Example 3.7 (Continuation of Example 3.5) Let \(h^d = h_n^d\). If \(n h_n \to \infty\) as \(n \to \infty\), and if \(h_n^d \to 0\) as \(n \to \infty\), then the family of histogram classifiers \(\{\hat {\mathfrak f}_{n, h_n}\}_{n \in N}\) is universally consistent.

Conditions of the Stones Theorem:

Technical Assumption.
Locality (\(h = h_n \to 0\) as \(n \to \infty\)).
No weight dominates the others. (For every \(X\), we should use a growing number of training data points to make a prediction, i.e. the expected number of points in a cell \(nh_n^d \to \infty\) as \(n \to \infty\))

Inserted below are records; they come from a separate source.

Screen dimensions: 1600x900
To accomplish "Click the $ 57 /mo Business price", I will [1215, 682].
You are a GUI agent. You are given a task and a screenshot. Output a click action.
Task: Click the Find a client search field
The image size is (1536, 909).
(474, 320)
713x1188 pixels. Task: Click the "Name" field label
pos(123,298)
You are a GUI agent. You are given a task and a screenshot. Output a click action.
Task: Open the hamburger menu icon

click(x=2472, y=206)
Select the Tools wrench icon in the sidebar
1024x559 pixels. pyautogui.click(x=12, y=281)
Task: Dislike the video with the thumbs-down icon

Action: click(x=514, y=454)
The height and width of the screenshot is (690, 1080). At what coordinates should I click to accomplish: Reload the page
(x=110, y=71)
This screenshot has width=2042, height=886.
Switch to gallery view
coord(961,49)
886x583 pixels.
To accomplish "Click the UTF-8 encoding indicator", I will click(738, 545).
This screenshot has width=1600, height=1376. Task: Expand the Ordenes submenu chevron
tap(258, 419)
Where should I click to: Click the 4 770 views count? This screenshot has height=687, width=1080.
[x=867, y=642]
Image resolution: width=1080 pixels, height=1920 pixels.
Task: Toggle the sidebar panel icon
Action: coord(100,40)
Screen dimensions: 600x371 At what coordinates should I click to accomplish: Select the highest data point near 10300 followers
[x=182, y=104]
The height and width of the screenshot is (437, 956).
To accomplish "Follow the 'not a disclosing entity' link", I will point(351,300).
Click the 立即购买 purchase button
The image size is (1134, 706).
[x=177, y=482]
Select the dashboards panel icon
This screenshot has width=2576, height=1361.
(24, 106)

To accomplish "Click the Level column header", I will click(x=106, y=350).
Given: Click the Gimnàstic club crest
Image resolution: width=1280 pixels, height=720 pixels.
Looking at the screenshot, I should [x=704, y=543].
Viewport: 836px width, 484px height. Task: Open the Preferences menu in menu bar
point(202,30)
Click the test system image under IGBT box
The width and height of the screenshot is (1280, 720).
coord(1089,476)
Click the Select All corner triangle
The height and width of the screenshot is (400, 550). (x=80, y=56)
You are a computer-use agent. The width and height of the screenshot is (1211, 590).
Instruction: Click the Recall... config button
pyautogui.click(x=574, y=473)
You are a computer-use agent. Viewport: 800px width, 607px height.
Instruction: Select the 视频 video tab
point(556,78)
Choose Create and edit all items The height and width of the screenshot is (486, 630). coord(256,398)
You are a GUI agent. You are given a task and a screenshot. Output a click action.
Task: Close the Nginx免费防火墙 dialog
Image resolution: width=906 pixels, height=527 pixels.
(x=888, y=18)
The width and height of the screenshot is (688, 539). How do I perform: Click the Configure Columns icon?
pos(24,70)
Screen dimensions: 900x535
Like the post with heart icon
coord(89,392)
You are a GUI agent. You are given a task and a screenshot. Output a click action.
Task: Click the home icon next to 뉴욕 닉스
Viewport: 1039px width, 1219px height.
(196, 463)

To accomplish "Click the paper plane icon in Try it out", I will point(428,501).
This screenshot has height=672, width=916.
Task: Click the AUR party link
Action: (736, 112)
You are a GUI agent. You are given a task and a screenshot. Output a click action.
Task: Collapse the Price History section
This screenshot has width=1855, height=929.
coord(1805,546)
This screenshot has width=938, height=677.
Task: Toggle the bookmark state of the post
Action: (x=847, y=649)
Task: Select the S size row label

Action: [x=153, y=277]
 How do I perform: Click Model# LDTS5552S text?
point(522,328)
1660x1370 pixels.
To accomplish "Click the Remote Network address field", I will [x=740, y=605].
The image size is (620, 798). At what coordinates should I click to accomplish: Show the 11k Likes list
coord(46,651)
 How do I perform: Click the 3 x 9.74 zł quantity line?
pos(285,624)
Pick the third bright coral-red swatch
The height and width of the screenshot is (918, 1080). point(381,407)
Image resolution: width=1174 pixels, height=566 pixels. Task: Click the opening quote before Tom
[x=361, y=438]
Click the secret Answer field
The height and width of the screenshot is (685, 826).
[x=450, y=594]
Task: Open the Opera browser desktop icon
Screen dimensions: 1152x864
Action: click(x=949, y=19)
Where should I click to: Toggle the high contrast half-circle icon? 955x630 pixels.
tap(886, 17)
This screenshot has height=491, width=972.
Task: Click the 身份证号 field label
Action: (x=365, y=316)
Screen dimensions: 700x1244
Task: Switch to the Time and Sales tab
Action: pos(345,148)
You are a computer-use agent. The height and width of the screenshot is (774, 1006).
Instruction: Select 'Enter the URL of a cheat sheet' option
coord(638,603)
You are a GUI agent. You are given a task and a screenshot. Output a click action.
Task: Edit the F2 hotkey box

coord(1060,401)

For example, let \(\rho = Uniform\), \(N_X = \#\{x_i ~s.t. ~x_i \in Cell(X)\}\), then \(N_X \sim Binomial(n, P_h)\), where \(P_h = P(x_i \in Cell(X)) \propto h^d\). As a result, \(E(N_X) \propto nh^d\).

Example 3.8 (Continuation of Example 3.6)

\(k \to \infty\) (locality)
\(\frac{k}{n} \to 0\) (Related to condition 3 in Stone’s Theorem)

3.4 Strong Consistency

3.4.1 Theorems from probability theory:

Theorem 3.2 (Strong Law of Large Numbers) Let \(Z_1, Z_2, \cdots\) be \(i.i.d\) real valued random variables, and \(E(Z_i) = m\). Then \(\frac{1}{n} \sum_{i=1}^n (Z_i - m) \to 0\) almost surely as \(n \to \infty\).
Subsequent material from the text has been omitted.